Here is a block of records. Copy every line in it that includes "mode".

Pixel coordinate grounding data
+++
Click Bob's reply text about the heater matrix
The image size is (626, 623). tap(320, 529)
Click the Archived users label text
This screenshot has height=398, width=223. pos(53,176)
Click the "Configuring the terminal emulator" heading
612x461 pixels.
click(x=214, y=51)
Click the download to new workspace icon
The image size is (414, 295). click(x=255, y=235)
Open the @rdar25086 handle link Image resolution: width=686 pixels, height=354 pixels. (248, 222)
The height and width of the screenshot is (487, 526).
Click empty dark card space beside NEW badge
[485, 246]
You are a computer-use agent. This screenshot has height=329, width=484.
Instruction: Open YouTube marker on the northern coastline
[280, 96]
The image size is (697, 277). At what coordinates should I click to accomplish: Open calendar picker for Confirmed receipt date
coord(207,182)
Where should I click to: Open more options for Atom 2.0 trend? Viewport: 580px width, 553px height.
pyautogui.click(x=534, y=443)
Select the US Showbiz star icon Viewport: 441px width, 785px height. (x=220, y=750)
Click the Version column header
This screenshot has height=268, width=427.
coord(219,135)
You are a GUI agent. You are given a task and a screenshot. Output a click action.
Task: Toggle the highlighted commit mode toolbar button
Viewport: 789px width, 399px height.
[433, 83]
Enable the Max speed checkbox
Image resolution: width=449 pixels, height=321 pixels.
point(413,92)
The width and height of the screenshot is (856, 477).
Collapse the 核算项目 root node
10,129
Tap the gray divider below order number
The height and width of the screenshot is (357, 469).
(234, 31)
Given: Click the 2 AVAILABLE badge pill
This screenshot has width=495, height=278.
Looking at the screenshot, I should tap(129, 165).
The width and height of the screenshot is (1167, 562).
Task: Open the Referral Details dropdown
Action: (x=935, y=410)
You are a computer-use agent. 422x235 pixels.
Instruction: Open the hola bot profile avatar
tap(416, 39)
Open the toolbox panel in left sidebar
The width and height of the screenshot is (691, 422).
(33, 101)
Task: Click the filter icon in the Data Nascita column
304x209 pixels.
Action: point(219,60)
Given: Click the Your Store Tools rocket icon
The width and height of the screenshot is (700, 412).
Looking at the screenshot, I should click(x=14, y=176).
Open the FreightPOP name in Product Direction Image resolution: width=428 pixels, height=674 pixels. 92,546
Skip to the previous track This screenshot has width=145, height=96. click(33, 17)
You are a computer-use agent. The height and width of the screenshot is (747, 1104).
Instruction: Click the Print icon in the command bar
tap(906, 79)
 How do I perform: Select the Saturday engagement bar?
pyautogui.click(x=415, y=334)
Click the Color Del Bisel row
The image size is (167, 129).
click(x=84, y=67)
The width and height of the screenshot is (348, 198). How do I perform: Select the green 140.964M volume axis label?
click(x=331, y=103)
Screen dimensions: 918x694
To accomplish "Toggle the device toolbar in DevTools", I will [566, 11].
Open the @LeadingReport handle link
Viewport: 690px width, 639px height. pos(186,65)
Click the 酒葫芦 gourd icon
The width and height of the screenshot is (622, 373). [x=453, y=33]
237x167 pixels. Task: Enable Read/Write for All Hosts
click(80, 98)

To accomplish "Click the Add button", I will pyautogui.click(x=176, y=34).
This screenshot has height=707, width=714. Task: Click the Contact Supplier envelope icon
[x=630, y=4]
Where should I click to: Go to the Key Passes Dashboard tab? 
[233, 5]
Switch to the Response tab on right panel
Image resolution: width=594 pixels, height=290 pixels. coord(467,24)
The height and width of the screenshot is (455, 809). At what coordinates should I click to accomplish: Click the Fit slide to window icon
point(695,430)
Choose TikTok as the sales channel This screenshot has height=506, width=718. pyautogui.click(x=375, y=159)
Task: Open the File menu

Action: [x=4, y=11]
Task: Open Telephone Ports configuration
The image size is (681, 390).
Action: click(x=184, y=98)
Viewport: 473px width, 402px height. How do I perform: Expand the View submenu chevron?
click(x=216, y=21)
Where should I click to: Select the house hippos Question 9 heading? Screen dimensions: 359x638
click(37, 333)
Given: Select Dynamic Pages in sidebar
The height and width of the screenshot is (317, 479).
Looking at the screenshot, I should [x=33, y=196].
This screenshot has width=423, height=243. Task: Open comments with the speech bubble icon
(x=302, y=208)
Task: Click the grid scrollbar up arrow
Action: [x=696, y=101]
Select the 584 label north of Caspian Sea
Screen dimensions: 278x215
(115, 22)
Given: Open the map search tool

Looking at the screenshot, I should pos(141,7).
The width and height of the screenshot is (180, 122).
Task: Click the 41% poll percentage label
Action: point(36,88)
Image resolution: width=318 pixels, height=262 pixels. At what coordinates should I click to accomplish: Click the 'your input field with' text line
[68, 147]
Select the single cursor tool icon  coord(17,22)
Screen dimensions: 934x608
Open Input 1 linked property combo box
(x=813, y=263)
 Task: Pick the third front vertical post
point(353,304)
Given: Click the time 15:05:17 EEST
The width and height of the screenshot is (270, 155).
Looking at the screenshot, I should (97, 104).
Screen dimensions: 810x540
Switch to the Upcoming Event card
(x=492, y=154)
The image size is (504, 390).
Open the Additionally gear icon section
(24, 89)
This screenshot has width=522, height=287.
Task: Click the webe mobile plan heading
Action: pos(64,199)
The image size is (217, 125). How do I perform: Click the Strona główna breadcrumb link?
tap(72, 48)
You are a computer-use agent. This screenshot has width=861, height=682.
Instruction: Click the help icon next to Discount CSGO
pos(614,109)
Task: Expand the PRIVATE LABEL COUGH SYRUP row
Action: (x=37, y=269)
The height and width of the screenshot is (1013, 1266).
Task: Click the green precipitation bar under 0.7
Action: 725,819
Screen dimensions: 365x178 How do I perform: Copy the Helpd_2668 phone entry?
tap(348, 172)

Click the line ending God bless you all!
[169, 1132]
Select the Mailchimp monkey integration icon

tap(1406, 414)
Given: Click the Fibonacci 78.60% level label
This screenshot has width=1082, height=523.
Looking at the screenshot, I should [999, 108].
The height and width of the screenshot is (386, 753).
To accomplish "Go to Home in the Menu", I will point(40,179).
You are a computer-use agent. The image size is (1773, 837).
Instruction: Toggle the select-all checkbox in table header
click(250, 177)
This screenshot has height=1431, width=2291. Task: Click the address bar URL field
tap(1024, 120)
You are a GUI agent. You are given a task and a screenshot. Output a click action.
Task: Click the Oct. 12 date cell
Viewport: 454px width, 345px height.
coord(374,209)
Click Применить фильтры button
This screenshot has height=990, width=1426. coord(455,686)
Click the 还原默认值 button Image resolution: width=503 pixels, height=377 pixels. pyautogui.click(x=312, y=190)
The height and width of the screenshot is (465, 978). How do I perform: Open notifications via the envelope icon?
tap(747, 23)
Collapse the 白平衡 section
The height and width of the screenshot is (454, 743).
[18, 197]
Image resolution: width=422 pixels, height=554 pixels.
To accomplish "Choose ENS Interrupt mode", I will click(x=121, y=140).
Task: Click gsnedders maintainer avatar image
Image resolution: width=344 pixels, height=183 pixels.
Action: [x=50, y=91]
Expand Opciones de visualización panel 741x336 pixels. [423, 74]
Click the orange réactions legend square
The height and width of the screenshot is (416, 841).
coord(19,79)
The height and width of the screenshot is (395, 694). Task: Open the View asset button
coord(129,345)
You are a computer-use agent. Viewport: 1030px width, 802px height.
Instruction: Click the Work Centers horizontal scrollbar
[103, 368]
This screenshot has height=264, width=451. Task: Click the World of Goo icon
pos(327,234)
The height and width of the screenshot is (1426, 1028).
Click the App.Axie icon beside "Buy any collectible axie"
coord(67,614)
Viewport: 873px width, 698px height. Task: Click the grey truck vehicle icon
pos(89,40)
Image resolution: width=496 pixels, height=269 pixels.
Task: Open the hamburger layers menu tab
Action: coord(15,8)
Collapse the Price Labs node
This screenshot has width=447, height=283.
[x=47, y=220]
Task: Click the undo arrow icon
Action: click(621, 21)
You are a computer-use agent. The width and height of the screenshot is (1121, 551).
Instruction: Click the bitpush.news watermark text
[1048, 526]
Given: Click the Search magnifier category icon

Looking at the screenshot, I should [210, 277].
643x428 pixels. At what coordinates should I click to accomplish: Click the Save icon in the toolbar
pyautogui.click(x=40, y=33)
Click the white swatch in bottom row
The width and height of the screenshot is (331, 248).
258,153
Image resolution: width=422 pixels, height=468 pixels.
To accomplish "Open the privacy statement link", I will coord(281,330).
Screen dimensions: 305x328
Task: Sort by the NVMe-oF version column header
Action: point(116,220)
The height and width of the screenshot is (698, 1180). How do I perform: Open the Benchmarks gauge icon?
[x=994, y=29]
+++
## Response to this exercise
Task: Toggle the highlighted commit mode toolbar button
To accomplish "Choose ENS Interrupt mode", I will click(x=121, y=140).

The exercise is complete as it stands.